● What you are asked to do
Line count for "label": say how many lines of the data contain it, with no other text.

━━ Data for this task ━━

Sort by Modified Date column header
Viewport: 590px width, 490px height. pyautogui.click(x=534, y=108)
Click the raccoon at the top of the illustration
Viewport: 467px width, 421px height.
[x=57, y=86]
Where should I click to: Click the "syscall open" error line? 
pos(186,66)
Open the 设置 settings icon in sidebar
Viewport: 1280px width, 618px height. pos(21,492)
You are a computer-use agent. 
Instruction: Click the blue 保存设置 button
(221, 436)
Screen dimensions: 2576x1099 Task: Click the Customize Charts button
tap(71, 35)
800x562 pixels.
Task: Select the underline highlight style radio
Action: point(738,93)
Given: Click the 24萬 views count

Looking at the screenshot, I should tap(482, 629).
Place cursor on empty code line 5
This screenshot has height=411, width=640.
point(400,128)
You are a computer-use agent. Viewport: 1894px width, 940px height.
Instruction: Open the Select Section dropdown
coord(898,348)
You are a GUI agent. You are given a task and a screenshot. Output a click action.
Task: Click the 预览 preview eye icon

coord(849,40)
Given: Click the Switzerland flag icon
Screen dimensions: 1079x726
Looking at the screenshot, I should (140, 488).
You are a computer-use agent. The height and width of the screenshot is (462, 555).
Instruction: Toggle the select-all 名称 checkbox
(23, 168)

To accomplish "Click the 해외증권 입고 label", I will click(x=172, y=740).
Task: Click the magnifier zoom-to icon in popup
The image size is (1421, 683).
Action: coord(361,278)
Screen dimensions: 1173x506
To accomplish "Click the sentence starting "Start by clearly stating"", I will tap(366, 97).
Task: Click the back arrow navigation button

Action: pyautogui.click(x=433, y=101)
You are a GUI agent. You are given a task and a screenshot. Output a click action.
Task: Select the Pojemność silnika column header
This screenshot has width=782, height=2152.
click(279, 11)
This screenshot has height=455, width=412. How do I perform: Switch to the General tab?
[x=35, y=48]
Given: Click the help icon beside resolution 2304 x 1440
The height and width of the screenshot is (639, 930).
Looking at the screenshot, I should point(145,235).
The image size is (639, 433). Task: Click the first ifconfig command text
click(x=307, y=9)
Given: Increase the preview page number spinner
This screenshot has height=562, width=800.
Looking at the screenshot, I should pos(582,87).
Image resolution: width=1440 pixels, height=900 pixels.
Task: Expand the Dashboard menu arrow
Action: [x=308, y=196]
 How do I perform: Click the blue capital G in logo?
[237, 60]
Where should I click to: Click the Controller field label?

━━━

● Solution
2